Bitcoin and other digital currencies

Bitcoin has been much in the news lately. I have written a draft of a paper on “The Economics of Private Digital Currencies”. The paper uses Bitcoin to concretely summarize how private digital currencies work.

There are two major innovations associated with recent private digital currencies such as Bitcoin. The first is the settling of transactions by a peer-to-peer network. Instead of settling transactions on the books of a single institution such as the Federal Reserve in the United States, transactions are settled on a network in which no link inherently has more standing than any other link. More concretely, transactions are settled by agreement among participants in the network, for example Bitcoin’s network. The paper goes somewhat into the details without, I hope, becoming tedious for non-programmers.

The second innovation is the creation of exchanges in which buyers and sellers of Bitcoins are “end users” – people how hold bitcoins or want to buy bitcoins instead of agents such as brokers – and the trading is computerized without human intervention.

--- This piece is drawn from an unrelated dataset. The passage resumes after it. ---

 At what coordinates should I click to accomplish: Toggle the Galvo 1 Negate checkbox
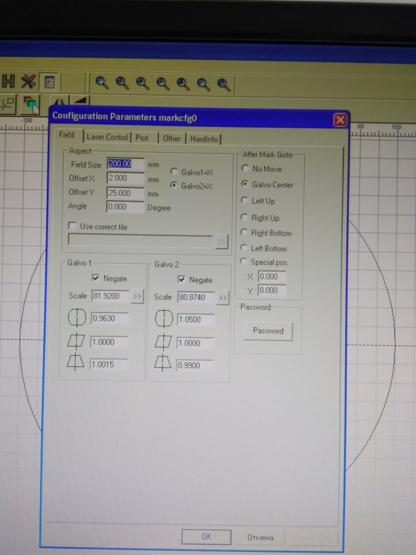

This has resulted in 24/7 trading, which is quite different than trading on organized exchanges. It is more similar to Ebay than the New York Stock Exchange.

Whether Bitcoin or any other digital currency will exist in a couple of years is an open question. A close examination of Bitcoin reveals no inherent design flaws indicating that it will ultimately fail. The question is whether it will be useful. As with many other innovations, this is hard to tell.